Segment Start: Data provided
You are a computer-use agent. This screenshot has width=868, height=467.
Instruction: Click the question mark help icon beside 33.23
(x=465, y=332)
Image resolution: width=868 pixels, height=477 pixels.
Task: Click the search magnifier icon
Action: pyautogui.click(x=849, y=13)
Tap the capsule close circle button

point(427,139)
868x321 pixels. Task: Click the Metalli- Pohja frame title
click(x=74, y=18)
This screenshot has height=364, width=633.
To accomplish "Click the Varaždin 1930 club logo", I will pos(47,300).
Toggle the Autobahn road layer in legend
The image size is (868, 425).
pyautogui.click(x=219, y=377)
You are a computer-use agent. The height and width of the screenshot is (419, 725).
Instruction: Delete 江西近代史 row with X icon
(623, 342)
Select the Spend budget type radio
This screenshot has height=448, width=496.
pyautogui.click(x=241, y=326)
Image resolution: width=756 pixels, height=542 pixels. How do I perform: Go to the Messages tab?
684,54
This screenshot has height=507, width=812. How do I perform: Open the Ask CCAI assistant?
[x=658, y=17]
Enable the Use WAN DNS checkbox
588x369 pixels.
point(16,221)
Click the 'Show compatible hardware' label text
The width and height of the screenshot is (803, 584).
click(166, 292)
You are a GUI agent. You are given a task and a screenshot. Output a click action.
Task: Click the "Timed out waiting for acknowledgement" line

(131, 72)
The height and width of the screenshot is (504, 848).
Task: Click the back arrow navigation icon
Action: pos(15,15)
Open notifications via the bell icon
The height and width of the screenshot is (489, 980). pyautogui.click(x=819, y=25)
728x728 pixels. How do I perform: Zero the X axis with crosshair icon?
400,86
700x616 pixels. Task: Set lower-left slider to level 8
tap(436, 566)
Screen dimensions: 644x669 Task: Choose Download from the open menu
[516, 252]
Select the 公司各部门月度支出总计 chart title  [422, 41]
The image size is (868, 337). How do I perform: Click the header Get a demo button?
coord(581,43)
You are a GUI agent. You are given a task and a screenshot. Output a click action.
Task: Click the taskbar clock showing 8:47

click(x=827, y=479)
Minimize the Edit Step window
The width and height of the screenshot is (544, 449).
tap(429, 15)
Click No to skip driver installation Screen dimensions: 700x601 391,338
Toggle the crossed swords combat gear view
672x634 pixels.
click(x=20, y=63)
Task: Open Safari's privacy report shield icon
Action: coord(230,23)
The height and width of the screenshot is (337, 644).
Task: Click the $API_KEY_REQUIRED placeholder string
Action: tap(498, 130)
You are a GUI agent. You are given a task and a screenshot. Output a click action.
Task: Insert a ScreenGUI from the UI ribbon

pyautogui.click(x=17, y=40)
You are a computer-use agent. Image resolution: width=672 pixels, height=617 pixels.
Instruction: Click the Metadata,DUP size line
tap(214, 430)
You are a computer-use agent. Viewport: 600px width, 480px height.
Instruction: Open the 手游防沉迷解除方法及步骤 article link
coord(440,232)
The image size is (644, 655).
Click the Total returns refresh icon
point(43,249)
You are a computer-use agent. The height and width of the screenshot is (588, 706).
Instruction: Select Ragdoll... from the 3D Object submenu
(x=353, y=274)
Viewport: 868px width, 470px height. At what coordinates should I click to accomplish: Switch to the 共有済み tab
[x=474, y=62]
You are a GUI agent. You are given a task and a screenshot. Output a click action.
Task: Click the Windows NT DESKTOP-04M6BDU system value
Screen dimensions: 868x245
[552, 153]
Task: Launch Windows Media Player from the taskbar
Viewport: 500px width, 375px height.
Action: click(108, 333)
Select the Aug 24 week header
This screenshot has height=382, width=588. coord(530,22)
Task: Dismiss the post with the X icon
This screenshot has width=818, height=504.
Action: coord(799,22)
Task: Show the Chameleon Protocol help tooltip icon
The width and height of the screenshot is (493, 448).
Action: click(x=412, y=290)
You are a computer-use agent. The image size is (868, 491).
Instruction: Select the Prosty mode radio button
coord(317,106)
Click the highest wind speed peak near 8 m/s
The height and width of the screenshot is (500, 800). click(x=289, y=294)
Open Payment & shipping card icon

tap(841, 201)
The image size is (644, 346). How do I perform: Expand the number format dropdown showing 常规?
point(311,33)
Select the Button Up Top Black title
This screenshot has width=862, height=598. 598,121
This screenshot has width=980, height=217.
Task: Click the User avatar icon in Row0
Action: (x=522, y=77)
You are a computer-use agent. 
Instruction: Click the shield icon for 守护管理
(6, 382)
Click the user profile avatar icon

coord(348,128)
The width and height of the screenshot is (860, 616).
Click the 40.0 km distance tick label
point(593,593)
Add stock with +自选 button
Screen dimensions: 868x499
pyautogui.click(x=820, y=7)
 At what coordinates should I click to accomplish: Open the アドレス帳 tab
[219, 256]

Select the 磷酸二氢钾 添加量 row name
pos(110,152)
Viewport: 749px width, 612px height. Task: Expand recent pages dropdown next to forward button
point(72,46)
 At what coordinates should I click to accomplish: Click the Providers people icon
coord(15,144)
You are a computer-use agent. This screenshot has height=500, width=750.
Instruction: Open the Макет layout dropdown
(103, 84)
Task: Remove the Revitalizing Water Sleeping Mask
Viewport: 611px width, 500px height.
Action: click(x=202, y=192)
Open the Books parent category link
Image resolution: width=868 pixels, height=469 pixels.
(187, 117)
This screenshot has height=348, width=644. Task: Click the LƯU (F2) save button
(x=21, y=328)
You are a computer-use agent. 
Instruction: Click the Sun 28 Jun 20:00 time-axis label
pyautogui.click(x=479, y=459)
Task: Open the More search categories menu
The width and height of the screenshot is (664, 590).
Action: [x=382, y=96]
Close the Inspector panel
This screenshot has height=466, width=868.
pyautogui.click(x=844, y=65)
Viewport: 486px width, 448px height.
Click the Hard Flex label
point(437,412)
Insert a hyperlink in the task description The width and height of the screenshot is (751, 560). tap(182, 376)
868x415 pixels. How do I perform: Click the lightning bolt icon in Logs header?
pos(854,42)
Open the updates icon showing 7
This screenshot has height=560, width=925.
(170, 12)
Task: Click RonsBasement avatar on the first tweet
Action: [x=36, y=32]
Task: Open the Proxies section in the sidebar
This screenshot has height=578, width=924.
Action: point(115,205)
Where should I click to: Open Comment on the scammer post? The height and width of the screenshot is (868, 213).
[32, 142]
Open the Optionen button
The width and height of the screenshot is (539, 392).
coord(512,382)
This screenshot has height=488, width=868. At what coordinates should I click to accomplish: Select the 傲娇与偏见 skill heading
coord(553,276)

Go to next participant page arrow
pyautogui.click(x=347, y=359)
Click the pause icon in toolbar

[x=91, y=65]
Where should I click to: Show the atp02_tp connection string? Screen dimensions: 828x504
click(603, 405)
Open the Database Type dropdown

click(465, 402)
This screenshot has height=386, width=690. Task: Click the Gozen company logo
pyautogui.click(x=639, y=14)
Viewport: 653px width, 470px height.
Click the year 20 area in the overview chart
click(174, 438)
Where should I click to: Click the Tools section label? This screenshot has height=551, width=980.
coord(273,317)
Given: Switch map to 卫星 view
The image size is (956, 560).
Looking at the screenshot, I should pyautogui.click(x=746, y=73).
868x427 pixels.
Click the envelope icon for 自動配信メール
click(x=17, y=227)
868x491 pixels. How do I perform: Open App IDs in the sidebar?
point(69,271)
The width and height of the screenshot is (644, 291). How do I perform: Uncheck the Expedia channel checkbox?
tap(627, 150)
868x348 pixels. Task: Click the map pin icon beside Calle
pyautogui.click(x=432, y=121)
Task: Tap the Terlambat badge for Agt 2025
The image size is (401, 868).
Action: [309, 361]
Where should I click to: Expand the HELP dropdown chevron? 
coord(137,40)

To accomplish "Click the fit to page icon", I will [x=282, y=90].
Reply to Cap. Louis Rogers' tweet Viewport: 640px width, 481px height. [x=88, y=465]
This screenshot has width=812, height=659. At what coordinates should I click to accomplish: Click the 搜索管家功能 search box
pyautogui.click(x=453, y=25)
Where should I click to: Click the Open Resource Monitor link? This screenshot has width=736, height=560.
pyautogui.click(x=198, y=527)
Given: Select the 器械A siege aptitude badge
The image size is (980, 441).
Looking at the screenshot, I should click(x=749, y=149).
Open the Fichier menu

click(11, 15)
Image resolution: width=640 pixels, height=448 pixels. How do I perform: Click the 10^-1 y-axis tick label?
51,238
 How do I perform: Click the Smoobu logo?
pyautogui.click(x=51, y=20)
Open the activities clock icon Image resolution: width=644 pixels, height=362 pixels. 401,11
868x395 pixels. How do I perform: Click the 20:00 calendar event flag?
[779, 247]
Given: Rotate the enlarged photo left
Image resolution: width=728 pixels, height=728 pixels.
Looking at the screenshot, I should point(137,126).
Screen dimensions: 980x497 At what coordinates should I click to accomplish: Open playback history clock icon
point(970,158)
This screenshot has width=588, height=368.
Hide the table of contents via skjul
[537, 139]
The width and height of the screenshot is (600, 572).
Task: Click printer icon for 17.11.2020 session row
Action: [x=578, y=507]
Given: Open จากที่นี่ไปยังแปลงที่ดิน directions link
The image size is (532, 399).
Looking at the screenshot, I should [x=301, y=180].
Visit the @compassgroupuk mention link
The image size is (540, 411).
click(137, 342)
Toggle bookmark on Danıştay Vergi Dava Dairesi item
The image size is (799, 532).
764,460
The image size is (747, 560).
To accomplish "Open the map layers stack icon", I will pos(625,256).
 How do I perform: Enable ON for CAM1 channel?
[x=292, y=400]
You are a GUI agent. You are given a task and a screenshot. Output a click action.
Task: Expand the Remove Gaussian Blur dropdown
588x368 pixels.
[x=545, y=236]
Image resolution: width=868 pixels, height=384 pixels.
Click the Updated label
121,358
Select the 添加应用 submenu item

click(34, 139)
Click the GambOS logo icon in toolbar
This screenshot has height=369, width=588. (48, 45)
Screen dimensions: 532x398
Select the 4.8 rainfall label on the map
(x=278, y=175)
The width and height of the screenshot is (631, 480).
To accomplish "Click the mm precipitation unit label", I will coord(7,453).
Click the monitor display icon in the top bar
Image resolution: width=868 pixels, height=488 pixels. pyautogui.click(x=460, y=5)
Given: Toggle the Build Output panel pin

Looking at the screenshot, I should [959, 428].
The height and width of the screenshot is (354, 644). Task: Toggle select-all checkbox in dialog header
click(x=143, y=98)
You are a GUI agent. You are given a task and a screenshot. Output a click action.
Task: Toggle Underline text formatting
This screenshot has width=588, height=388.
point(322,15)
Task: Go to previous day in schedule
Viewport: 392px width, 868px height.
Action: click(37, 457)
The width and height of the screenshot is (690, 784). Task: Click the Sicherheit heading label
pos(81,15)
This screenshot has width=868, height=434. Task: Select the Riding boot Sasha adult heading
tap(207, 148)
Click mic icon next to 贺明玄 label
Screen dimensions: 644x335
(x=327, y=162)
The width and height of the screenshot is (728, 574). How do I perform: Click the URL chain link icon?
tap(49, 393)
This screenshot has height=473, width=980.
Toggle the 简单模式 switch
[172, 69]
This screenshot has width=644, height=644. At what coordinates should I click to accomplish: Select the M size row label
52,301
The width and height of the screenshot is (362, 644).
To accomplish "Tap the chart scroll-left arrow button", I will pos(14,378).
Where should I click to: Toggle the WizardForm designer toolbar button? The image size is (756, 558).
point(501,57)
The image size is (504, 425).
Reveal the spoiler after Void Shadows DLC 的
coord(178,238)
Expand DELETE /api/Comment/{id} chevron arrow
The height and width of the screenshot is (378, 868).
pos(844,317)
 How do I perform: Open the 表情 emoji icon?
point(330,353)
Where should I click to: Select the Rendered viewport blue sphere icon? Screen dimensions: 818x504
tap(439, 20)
Segment End: Data provided
* The task *
Reproduce the listing word for word from its first line up to and including the line with "Click the 'Show". Give no other lines.

* Finished exercise *
You are a computer-use agent. This screenshot has width=868, height=467.
Instruction: Click the question mark help icon beside 33.23
(x=465, y=332)
Image resolution: width=868 pixels, height=477 pixels.
Task: Click the search magnifier icon
Action: pyautogui.click(x=849, y=13)
Tap the capsule close circle button

point(427,139)
868x321 pixels. Task: Click the Metalli- Pohja frame title
click(x=74, y=18)
This screenshot has height=364, width=633.
To accomplish "Click the Varaždin 1930 club logo", I will pos(47,300).
Toggle the Autobahn road layer in legend
The image size is (868, 425).
pyautogui.click(x=219, y=377)
You are a computer-use agent. The height and width of the screenshot is (419, 725).
Instruction: Delete 江西近代史 row with X icon
(623, 342)
Select the Spend budget type radio
This screenshot has height=448, width=496.
pyautogui.click(x=241, y=326)
Image resolution: width=756 pixels, height=542 pixels. How do I perform: Go to the Messages tab?
684,54
This screenshot has height=507, width=812. How do I perform: Open the Ask CCAI assistant?
[x=658, y=17]
Enable the Use WAN DNS checkbox
588x369 pixels.
point(16,221)
Click the 'Show compatible hardware' label text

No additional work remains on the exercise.